Starkebaum, Durack, and Beeson, during 1977, had defined the “incubation time” of IE (the time interval between the bacteremia and the probable sources of infection) and, on this basis, to presume the organism probably involved, particularly in SBE. Symptoms of IE were apparent within 2 weeks after any procedure in 85% of individuals infected by organisms’ other tan enterococci (average 6 weeks). Signs and/or symptoms more than 1 month were unfrequent [12].
Subsequently, some differences were established in terms of the pathophysiology of the disease and pathoanatomical findings (in association with the fast development of the disease from bacteremia) and the causal microorganism. Weinstein and Brush pointed out that “acute” cases corresponded to 50-60% of the episodes in previously normal valves. They attributed the delay in diagnosis to a number of reasons that, curiously, are still valid today: The presence of mild, early and nonspecific manifestations of the disease, reluctance to seek medical attention because the symptoms were mild, the failure of the physician to consider the diagnosis of IE until the disease had been manifesting for weeks or even months, and the administration of antibiotic treatment for an unspecific fever that leads to early defervescence by clearing the bacteria from the bloodstream [13,14].

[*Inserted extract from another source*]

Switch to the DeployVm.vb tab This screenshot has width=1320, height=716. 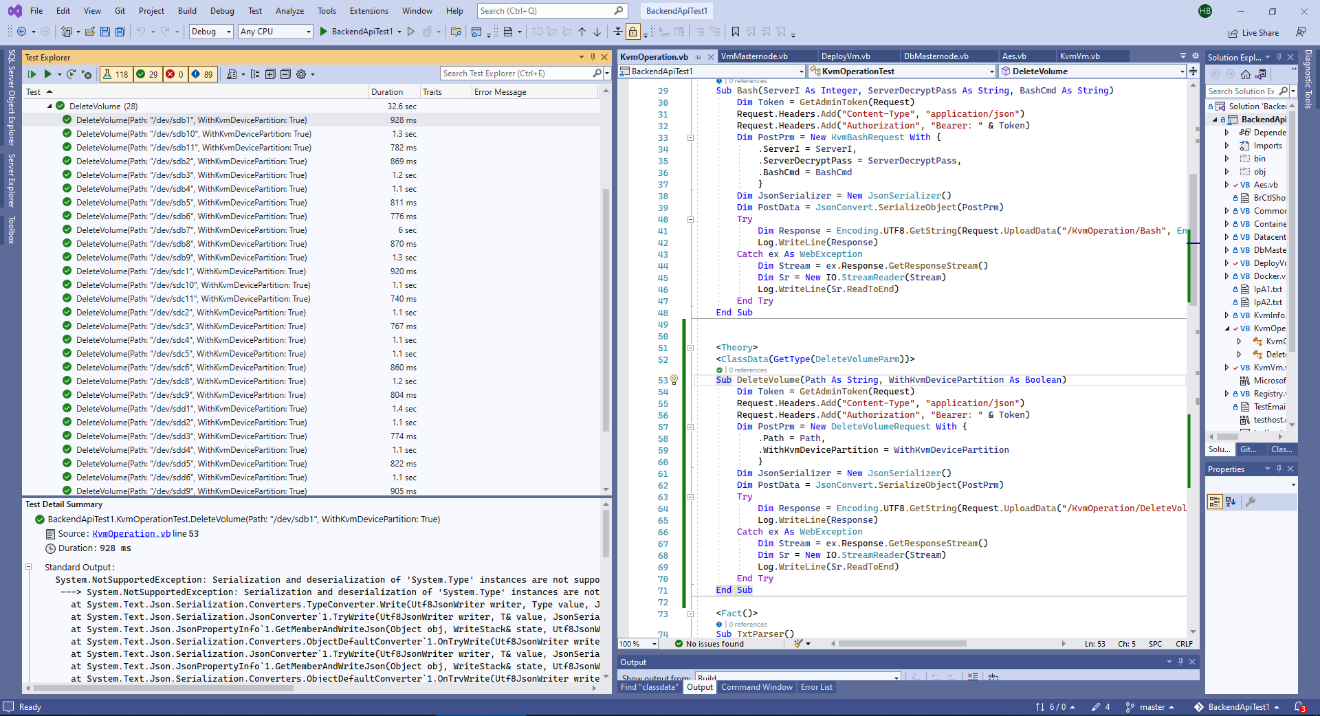pos(846,56)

Proposal for a current perspective: “Acute” as a clinical and echocardiographic approach
To date, many studies, guidelines, and relevant literature of IE, do not differentiate between acute and subacute disease; indeed, the overall principles of diagnosis and management are identical between acute and subacute disease. In addition, the literature evaluating incubation times and their eventual importance is scarce or almost unavailable. Although it is estimated that 20% to 33% of IE episodes present in an “acute” form, it depends on the published series [17]. In a recent prospective multicenter observational sub study of 502 patients with defined IE in a low and middle income country (LMIC) patients with a clinical evolution (arbitrarily selected as “acute”) of less than 1 month at the time of admission, were frequent (73%), had a significant higher incidence of positive blood culture (92.6% vs 85%; p=0.01), with a predominance of S. aureus (38% vs 17.7%; p=0.01) and higher in-hospital mortality (44% vs 26%; p=0.01); diabetic patients were more frequently affected (26% vs 17%; p=0.03) and health-care associated acquisition predominated in almost half of the cases (44% vs 26%; p=0.01) comparing with patients with >1 month of symptoms evolution. Finally, there was a not statistically significant tendency to occur in individuals with intracardiac devices (prosthetic valve, pacemakers/ICD).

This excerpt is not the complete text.